Enter your email address below to subscribe to David's Wanderings in the Wild - A Hiking Blog!

powered by Bloglet

Sunday, September 10, 2006

Foray to Western Maryland

Look at this photo...this highway is called Interstate 68. This mountain pass (if you can technically call it that) is the gateway to Western Maryland, the wildest part of my native state. Last Sunday (just over a week ago now) I decided to go to a place that I had not been to in a long time. The mountain gap in the photo above is a place that I passed by on the way out to the park. This mountain is called Sideling Hill, and to build the highway through it they literally dynamited the whole mountain. Driving to Western Maryland through this highway (built in the early '90s) saves you 40 minutes to an hour on the trip each way. When you take this highway, the road goes very high up, and is a bit of a chore to drive.

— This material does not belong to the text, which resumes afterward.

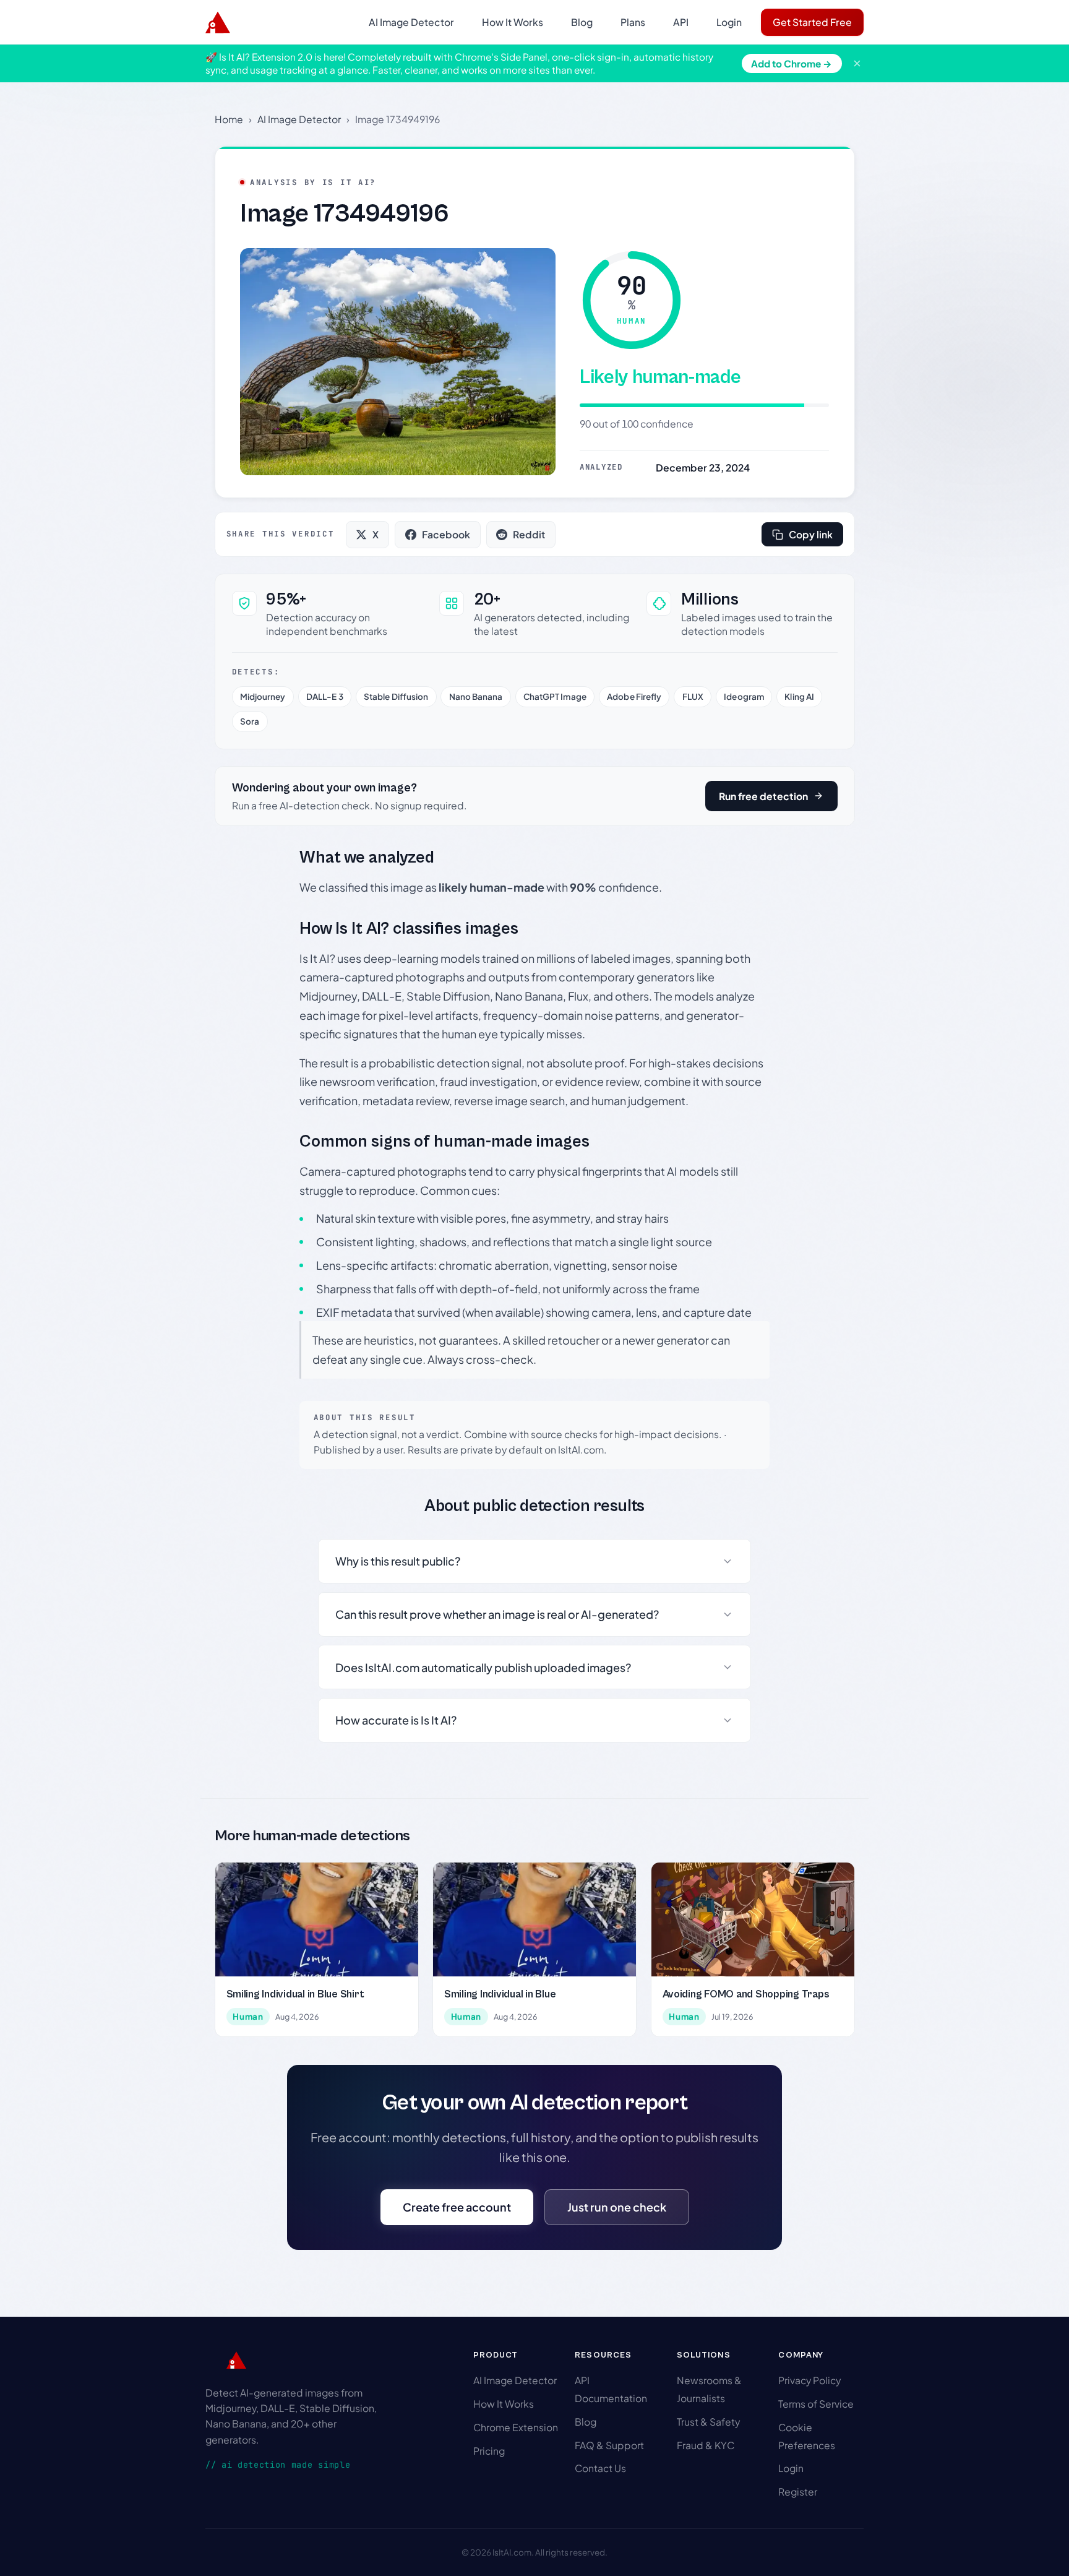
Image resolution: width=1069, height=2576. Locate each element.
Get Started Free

To the right of the area that this photo shows is an exit where you can pull off to see a museum about the highway construction, as well as get this beautiful view from on high...

Not bad for a start, huh? And this is only about halfway on the drive out to my final destination. I haven't even begun walking yet. Western Maryland is quite remote and off the beaten track. Because of this highway, it is maybe more popular than before, but before the highway it was completely unknown. As you can see it was rather cloudy. Because of this, the day was cooler than usual for summer and a bit windy, and it was already 3 PM. Quite a refreshing change from the stinking hot summer weather here near Washington, DC!!

After driving for close to three hours (and completely by myself again, as usual, I might add), I reached my goal. It is Rocky Gap State Park, which is a State Park which also has a resort attached. There are several parks in that area, but this one caught my fancy for the day. You could say that Rocky Gap is sort of a hybrid. It has a resort, complete with golf courses and a resort and conference center, with an artificial lake to boot. It also has some remote and wild nature with hardly a human being in sight.

Here is a photo of the lake. I took this from the Lakeside Loop trail which goes around the lake. In the distance you can see the mountains.

The further away you get from the resort buildings, the quieter and more remote the place becomes. Not quite quiet enough for me, though. There were still signs of human habitation almost everywhere, and I took the photos carefully to avoid showing them.

In this last photo by the lake, you can see one of the mountains a little bit more closely. It is to that area that I headed. I figured that it would be a bit quieter there, and the signs mentioned some homestead trail where some guy built a cabin to live in seclusion. So I turned in that direction, branching off from the Lakeside Trail.

The trail turned up, climbing up through the forest. This photo is the only clear view I could get, from the very top. The ridge across the way is completely forested, covered with trees.

This next photo below is of an interesting rock formation that I passed over and through as I crossed the ridge. The trail went down into a valley once I crossed these rocks.

The trail is steeper than it appears to be. I actually slipped once on my way down. Here is a view of the forest as I was walking down the slope. If you look carefully, you can see the forest leading up the slope of the mountain on the other side:

The trail then lead me into a sort of canyon that was cut through the rocks in the area. Here is a photo of the canyon wall from the bottom:

After this descent, I was at the very bottom on the other side of the mountain. At the bottom was a creek:

The water in the creek was extremely stagnant, and I could even smell it. However, this was otherwise a pretty area, and finally I was completely by myself. Somewhere nearby was the homestead that the hermit had retreated to, although I was not sure of the precise location. The legend goes that sometime in the 1800s, this man asked a woman to marry him, and when she refused, he went into seclusion into this area of the hills.

I must say that I enjoy seclusion, but only for a few hours or a day or two at a time. However, he chose a pretty beautiful place for it if the legend is true.

I continued walking up the next hill, until I reached the trail that went to that old homestead. I paused here for a break before turning back the way that I came. I had a snack of a peanut butter bar, and I made some coffee with a camping stove and a special insulated pot. It is a propane/butane stove, and I heated up some water, and added the coffee. I had a "French press" attachment for the pot designed to filter out the coffee grinds. I felt pretty refreshed after that.

I was about three-quarters of the way back when it was totally dark. The sky was dark blue, and the moon was almost full by the lake when I reached it. For that reason, I had enough light. Most people had left by that time, and the air was very cool. This is what hiking is about for me. I felt energetic (a rarity these days), and I enjoyed the beautiful, now haunting scenery. Finding the parking lot was a bit tricky, but I reached it by 9:45 PM or so.